### [Activity]
Line by line, return everything in the listing exactly.

### [Data extract]
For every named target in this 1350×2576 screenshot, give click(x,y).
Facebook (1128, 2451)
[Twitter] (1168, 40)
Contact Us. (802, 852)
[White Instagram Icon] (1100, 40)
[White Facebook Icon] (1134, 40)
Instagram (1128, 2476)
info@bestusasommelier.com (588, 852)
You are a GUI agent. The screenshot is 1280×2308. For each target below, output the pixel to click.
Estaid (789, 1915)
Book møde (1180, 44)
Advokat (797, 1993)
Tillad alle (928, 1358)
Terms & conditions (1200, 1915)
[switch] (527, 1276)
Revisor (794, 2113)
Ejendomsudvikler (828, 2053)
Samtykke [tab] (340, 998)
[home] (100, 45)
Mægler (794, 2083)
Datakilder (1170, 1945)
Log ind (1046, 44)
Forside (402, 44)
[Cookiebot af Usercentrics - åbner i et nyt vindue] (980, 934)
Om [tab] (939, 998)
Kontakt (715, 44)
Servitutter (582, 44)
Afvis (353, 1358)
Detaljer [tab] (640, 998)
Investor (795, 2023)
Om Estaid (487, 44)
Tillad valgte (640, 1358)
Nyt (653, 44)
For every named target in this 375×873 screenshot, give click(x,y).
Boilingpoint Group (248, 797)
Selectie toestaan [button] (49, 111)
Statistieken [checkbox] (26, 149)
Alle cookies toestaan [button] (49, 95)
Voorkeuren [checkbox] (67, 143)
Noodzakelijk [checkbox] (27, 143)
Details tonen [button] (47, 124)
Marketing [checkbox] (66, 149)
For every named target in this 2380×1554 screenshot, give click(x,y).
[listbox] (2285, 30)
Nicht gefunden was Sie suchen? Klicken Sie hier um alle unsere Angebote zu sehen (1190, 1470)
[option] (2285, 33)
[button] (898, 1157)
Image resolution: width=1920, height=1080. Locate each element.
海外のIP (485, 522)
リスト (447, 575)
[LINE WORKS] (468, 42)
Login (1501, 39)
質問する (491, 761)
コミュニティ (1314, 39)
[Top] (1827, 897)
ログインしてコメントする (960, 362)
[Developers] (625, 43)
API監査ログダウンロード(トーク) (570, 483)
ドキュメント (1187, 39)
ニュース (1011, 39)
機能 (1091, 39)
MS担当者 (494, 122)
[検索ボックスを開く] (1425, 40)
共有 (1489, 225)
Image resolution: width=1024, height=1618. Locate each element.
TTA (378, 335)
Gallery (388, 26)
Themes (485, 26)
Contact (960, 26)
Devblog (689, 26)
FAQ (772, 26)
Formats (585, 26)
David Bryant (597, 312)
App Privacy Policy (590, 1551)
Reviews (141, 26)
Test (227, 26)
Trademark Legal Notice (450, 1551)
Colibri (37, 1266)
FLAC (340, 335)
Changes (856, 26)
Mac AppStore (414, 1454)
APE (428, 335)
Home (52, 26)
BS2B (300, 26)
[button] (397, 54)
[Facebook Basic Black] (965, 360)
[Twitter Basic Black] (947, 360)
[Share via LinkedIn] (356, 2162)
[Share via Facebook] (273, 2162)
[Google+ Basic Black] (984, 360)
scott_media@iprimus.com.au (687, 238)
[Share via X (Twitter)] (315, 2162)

### [Solution]
For every named target in this 1350×2576 screenshot, give click(x,y).
Facebook (1128, 2451)
[Twitter] (1168, 40)
Contact Us. (802, 852)
[White Instagram Icon] (1100, 40)
[White Facebook Icon] (1134, 40)
Instagram (1128, 2476)
info@bestusasommelier.com (588, 852)
You are a GUI agent. The screenshot is 1280×2308. For each target below, output the pixel to click.
Estaid (789, 1915)
Book møde (1180, 44)
Advokat (797, 1993)
Tillad alle (928, 1358)
Terms & conditions (1200, 1915)
[switch] (527, 1276)
Revisor (794, 2113)
Ejendomsudvikler (828, 2053)
Samtykke [tab] (340, 998)
[home] (100, 45)
Mægler (794, 2083)
Datakilder (1170, 1945)
Log ind (1046, 44)
Forside (402, 44)
[Cookiebot af Usercentrics - åbner i et nyt vindue] (980, 934)
Om [tab] (939, 998)
Kontakt (715, 44)
Servitutter (582, 44)
Afvis (353, 1358)
Detaljer [tab] (640, 998)
Investor (795, 2023)
Om Estaid (487, 44)
Tillad valgte (640, 1358)
Nyt (653, 44)
For every named target in this 375×873 screenshot, give click(x,y).
Boilingpoint Group (248, 797)
Selectie toestaan [button] (49, 111)
Statistieken [checkbox] (26, 149)
Alle cookies toestaan [button] (49, 95)
Voorkeuren [checkbox] (67, 143)
Noodzakelijk [checkbox] (27, 143)
Details tonen [button] (47, 124)
Marketing [checkbox] (66, 149)
For every named target in this 2380×1554 screenshot, give click(x,y).
[listbox] (2285, 30)
Nicht gefunden was Sie suchen? Klicken Sie hier um alle unsere Angebote zu sehen (1190, 1470)
[option] (2285, 33)
[button] (898, 1157)
Image resolution: width=1920, height=1080. Locate each element.
海外のIP (485, 522)
リスト (447, 575)
[LINE WORKS] (468, 42)
Login (1501, 39)
質問する (491, 761)
コミュニティ (1314, 39)
[Top] (1827, 897)
ログインしてコメントする (960, 362)
[Developers] (625, 43)
API監査ログダウンロード(トーク) (570, 483)
ドキュメント (1187, 39)
ニュース (1011, 39)
機能 (1091, 39)
MS担当者 (494, 122)
[検索ボックスを開く] (1425, 40)
共有 (1489, 225)
Image resolution: width=1024, height=1618. Locate each element.
TTA (378, 335)
Gallery (388, 26)
Themes (485, 26)
Contact (960, 26)
Devblog (689, 26)
FAQ (772, 26)
Formats (585, 26)
David Bryant (597, 312)
App Privacy Policy (590, 1551)
Reviews (141, 26)
Test (227, 26)
Trademark Legal Notice (450, 1551)
Colibri (37, 1266)
FLAC (340, 335)
Changes (856, 26)
Mac AppStore (414, 1454)
APE (428, 335)
Home (52, 26)
BS2B (300, 26)
[button] (397, 54)
[Facebook Basic Black] (965, 360)
[Twitter Basic Black] (947, 360)
[Share via LinkedIn] (356, 2162)
[Share via Facebook] (273, 2162)
[Google+ Basic Black] (984, 360)
scott_media@iprimus.com.au (687, 238)
[Share via X (Twitter)] (315, 2162)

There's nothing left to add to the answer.